Результаты каждого ученика по выполнению нормативов заносил в рабочую тетрадь, а классным журналом пока пользовался редко. Это и стало поводом для разговора со мной завуча.
- К вам серьёзные претензии, - сказала в учительской.
- В чём я провинился?
- У вас слабая наполняемость оценками.
- Что значит слабая?
- Я подсчитала: за последнюю неделю вы занесли в классный журнал только три оценки. И все три - пятёрки. У вас что, нет троечников и двоечников?
- Тройки и двойки не ставлю.
- То есть как это - "не ставлю"? Хотите представить картину успеваемости по вашему предмету в розовом свете? Но ведь это - очковтирательство! - задохнулась она в благородном негодовании. И я уже представил, как будет крыть меня на педсовете и на партийном собрании.
- Валентина Григорьевна, погодите рубить голову, дайте слово молвить. Вы совершенно правы: я люблю светлые тона и не жалую тусклые. А поэтому у меня такое методическое правило: с оценками не спешить...
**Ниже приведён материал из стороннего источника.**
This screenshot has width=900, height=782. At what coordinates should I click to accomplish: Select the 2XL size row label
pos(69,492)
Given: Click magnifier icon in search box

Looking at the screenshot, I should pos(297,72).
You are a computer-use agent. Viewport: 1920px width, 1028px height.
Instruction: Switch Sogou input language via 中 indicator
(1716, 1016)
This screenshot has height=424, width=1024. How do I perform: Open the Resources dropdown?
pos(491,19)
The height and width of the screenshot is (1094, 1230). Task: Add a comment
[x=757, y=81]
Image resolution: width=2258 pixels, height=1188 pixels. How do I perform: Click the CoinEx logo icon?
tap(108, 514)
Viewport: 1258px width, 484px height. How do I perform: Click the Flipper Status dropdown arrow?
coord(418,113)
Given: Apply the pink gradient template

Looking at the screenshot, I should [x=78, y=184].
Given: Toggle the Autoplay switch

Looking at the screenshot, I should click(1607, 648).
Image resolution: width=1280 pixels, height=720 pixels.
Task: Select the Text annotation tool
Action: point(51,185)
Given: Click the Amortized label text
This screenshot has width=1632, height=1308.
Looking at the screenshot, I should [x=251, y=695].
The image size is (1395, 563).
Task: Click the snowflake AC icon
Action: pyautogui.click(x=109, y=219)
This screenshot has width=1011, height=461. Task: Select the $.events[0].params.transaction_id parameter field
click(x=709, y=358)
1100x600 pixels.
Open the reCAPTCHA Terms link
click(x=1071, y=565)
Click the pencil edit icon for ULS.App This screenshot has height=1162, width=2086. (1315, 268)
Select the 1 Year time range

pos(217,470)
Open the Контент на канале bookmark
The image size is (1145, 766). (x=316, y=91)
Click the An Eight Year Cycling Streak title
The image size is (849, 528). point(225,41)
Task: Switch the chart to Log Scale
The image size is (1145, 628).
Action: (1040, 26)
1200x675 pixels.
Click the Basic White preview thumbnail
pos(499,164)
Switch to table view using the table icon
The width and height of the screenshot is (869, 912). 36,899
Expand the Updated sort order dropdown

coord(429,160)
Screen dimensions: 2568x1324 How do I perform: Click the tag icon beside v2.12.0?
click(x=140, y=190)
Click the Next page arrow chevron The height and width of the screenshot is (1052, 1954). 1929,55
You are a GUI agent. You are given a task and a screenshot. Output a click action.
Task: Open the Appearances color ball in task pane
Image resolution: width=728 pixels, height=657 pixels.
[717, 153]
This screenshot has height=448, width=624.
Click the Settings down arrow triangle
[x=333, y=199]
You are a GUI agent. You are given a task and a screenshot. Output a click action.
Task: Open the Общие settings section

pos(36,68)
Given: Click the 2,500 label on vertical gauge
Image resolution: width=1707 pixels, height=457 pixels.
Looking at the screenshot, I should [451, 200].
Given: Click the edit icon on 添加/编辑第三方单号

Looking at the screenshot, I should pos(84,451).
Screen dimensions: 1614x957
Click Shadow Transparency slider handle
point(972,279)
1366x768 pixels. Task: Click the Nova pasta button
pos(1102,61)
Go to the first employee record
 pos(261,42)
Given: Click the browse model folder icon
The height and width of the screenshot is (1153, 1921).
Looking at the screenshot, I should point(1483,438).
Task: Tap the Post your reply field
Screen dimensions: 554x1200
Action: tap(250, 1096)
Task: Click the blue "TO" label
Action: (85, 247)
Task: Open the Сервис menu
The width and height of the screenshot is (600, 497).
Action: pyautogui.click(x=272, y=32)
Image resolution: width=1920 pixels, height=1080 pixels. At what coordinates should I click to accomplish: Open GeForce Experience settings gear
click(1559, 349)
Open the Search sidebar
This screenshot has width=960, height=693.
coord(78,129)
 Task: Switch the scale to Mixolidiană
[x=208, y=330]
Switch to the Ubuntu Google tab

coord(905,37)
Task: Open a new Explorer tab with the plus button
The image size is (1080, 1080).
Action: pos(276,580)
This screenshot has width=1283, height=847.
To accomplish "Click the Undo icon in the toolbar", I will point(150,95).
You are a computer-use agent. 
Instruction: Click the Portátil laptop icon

- Я вас не понимаю, - перебила она. - Ваши методические эксперименты оставьте при себе и будьте добры следовать тем правилам, которые разработаны ещё задолго до вас в Академии педагогических наук. И одно из них - ставить ученикам оценки. Не дутые, - многозначительно подчеркнула, - а те, которые каждый заслужил.
Мне стоило немалых усилий сдержаться.
- Дутых оценок не ставлю. И вообще считаю, что оценки и тем более их количество - вещь весьма относительная. Цель у меня другая: научить, помочь овладеть знаниями и навыками. Что же касается наполняемости классного журнала, то послезавтра - экзамен по выполнению нормативов в разборке и сборке автомата. Уверяю вас: журнал сразу же наполнится оценками. А чтобы не было никаких сомнений в их объективности, приглашаю на экзамен.
Несколько секунд она оторопела молчала.
- Ну, ну, - выдавила наконец. - Посмотрим.
Смотреть пришёл директор. Признаться, я волновался. На весах - моя учительская репутация. Ну, драгоценные мои, мысленно обратился к ребятам, не подведите!
Назвал директору нормативы, дал секундомер. Попросил включать его по привычной для учеников команде "хоп!". Иван Архипович раскрыл журнал.
- Азарко! - выкликнул по алфавиту первую фамилию.
- Есть! - браво ответил Сергей и строевым шагом направился к столу, где лежал автомат. Я незаметно для директора показал ему большой палец: мол, покажи класс.
И он показал, улучшив свой рекорд на полсекунды.